• [INPUT FOR THIS TASK]:
↓↓↓
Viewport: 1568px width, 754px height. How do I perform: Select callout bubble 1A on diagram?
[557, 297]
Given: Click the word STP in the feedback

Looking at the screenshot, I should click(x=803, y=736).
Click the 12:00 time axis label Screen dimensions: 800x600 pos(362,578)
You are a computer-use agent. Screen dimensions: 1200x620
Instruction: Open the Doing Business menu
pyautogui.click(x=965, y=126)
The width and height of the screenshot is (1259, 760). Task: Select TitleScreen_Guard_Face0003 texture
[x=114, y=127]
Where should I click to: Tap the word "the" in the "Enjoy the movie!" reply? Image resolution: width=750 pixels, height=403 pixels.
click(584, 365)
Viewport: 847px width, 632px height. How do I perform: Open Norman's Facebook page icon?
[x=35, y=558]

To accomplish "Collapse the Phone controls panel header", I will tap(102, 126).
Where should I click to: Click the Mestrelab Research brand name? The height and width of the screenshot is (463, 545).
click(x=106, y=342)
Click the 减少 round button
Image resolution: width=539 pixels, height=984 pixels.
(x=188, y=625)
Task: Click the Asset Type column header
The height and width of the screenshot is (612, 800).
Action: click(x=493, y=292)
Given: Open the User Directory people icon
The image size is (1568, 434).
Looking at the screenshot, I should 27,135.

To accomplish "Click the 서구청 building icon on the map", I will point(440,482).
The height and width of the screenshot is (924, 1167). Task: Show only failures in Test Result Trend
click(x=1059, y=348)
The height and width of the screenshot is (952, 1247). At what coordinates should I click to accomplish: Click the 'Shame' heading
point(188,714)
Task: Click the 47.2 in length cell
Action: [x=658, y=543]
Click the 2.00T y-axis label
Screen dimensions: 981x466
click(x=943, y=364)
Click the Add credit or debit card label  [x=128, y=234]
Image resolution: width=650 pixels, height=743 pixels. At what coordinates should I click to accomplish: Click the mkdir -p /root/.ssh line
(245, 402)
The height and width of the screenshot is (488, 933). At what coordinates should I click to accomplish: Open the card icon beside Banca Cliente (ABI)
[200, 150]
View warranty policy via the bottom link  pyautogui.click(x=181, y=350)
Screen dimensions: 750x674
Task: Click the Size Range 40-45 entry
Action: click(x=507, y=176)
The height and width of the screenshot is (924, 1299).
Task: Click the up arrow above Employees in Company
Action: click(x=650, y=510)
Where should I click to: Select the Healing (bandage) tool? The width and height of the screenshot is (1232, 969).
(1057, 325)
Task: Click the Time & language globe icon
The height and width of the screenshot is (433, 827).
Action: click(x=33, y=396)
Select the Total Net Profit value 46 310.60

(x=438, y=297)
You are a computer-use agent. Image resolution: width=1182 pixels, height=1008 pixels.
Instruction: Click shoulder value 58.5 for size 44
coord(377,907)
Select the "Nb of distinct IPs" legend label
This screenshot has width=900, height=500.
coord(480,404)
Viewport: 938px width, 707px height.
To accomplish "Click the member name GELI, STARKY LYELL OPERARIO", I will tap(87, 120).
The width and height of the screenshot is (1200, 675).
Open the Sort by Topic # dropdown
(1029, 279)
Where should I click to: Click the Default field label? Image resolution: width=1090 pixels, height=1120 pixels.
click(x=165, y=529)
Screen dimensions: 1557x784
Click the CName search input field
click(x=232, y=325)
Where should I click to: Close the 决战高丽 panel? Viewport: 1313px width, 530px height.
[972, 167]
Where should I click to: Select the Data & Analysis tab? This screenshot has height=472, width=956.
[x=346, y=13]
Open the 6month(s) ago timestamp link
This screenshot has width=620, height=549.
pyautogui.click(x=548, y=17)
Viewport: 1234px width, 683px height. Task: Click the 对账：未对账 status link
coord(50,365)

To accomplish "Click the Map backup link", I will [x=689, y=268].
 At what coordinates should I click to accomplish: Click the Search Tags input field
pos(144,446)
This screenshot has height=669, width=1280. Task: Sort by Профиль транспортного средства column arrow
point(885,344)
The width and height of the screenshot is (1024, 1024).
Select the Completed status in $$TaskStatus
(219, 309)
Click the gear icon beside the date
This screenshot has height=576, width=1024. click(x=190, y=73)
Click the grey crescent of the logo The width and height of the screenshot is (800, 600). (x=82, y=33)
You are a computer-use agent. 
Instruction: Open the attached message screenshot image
↑↑↑
• [REQUIRED ACTION]: Set down the whole listing exactly.

• [ANSWER SECTION]:
Viewport: 1568px width, 754px height. How do I perform: Select callout bubble 1A on diagram?
[557, 297]
Given: Click the word STP in the feedback

Looking at the screenshot, I should click(x=803, y=736).
Click the 12:00 time axis label Screen dimensions: 800x600 pos(362,578)
You are a computer-use agent. Screen dimensions: 1200x620
Instruction: Open the Doing Business menu
pyautogui.click(x=965, y=126)
The width and height of the screenshot is (1259, 760). Task: Select TitleScreen_Guard_Face0003 texture
[x=114, y=127]
Where should I click to: Tap the word "the" in the "Enjoy the movie!" reply? Image resolution: width=750 pixels, height=403 pixels.
click(584, 365)
Viewport: 847px width, 632px height. How do I perform: Open Norman's Facebook page icon?
[x=35, y=558]

To accomplish "Collapse the Phone controls panel header", I will tap(102, 126).
Where should I click to: Click the Mestrelab Research brand name? The height and width of the screenshot is (463, 545).
click(x=106, y=342)
Click the 减少 round button
Image resolution: width=539 pixels, height=984 pixels.
(x=188, y=625)
Task: Click the Asset Type column header
The height and width of the screenshot is (612, 800).
Action: click(x=493, y=292)
Given: Open the User Directory people icon
The image size is (1568, 434).
Looking at the screenshot, I should 27,135.

To accomplish "Click the 서구청 building icon on the map", I will point(440,482).
The height and width of the screenshot is (924, 1167). Task: Show only failures in Test Result Trend
click(x=1059, y=348)
The height and width of the screenshot is (952, 1247). At what coordinates should I click to accomplish: Click the 'Shame' heading
point(188,714)
Task: Click the 47.2 in length cell
Action: [x=658, y=543]
Click the 2.00T y-axis label
Screen dimensions: 981x466
click(x=943, y=364)
Click the Add credit or debit card label  [x=128, y=234]
Image resolution: width=650 pixels, height=743 pixels. At what coordinates should I click to accomplish: Click the mkdir -p /root/.ssh line
(245, 402)
The height and width of the screenshot is (488, 933). At what coordinates should I click to accomplish: Open the card icon beside Banca Cliente (ABI)
[200, 150]
View warranty policy via the bottom link  pyautogui.click(x=181, y=350)
Screen dimensions: 750x674
Task: Click the Size Range 40-45 entry
Action: click(x=507, y=176)
The height and width of the screenshot is (924, 1299).
Task: Click the up arrow above Employees in Company
Action: click(x=650, y=510)
Where should I click to: Select the Healing (bandage) tool? The width and height of the screenshot is (1232, 969).
(1057, 325)
Task: Click the Time & language globe icon
The height and width of the screenshot is (433, 827).
Action: click(x=33, y=396)
Select the Total Net Profit value 46 310.60

(x=438, y=297)
You are a computer-use agent. Image resolution: width=1182 pixels, height=1008 pixels.
Instruction: Click shoulder value 58.5 for size 44
coord(377,907)
Select the "Nb of distinct IPs" legend label
This screenshot has width=900, height=500.
coord(480,404)
Viewport: 938px width, 707px height.
To accomplish "Click the member name GELI, STARKY LYELL OPERARIO", I will tap(87, 120).
The width and height of the screenshot is (1200, 675).
Open the Sort by Topic # dropdown
(1029, 279)
Where should I click to: Click the Default field label? Image resolution: width=1090 pixels, height=1120 pixels.
click(x=165, y=529)
Screen dimensions: 1557x784
Click the CName search input field
click(x=232, y=325)
Where should I click to: Close the 决战高丽 panel? Viewport: 1313px width, 530px height.
[972, 167]
Where should I click to: Select the Data & Analysis tab? This screenshot has height=472, width=956.
[x=346, y=13]
Open the 6month(s) ago timestamp link
This screenshot has width=620, height=549.
pyautogui.click(x=548, y=17)
Viewport: 1234px width, 683px height. Task: Click the 对账：未对账 status link
coord(50,365)

To accomplish "Click the Map backup link", I will [x=689, y=268].
 At what coordinates should I click to accomplish: Click the Search Tags input field
pos(144,446)
This screenshot has height=669, width=1280. Task: Sort by Профиль транспортного средства column arrow
point(885,344)
The width and height of the screenshot is (1024, 1024).
Select the Completed status in $$TaskStatus
(219, 309)
Click the gear icon beside the date
This screenshot has height=576, width=1024. click(x=190, y=73)
Click the grey crescent of the logo The width and height of the screenshot is (800, 600). (x=82, y=33)
You are a computer-use agent. 
Instruction: Open the attached message screenshot image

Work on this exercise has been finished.